The Budget Emergency
was used as the alibi for all manner of attacks on public services and lower
income earners in the 2014 Budget. It was the justification for the cutting of
pension indexation. It was the justification for the deregulating of fees for
university students. It was the justification for a new payment to visit the
doctor. It was the justification for cuts of billions of dollars in health and
education for the States. It was the justification for cuts to foreign aid,
legal aid, and the ABC. It was the justification for abandoning the promise to
implement the Gonski funding which had been promised to schools.
When we voted against
these broken promises, these harsh and counterproductive austerity measures,
the Labor Opposition was attacked relentlessly for sabotaging the Government's
efforts to "repair the Budget".
Then, disappearing
almost as suddenly as it came, the Budget Emergency vanished. The 2015 Budget
took a new tack altogether. The Government stopped talking about it, and if
asked about it, suggested they now had the problem under control.
But the fact is that
the Budget Deficits are still there. And yet Treasurer Hockey now talks about
tax cuts! What a lightweight Joe Hockey is. He is totally incoherent on the
subject of economic management.

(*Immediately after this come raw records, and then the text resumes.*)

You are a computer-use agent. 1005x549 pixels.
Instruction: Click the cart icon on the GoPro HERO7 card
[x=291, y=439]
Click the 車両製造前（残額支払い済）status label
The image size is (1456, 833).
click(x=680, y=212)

He must think the Australian electorate has the
memory of a goldfish, that people will forget that only last year he was
lecturing us day in day out on the need to balance the books.
The fact is that balancing the books does matter, and we should not be talking about tax cuts – and note that it is only talk, there is no substance to this talk whatsoever – until we have the books in a healthier condition, and have taken serious action to crack down on tax avoidance. It is not prudent or responsible to spend money we don't have, and Joe Hockey damages the credibility of politicians generally when he abandons the idea of fiscal discipline without any rational basis for doing so.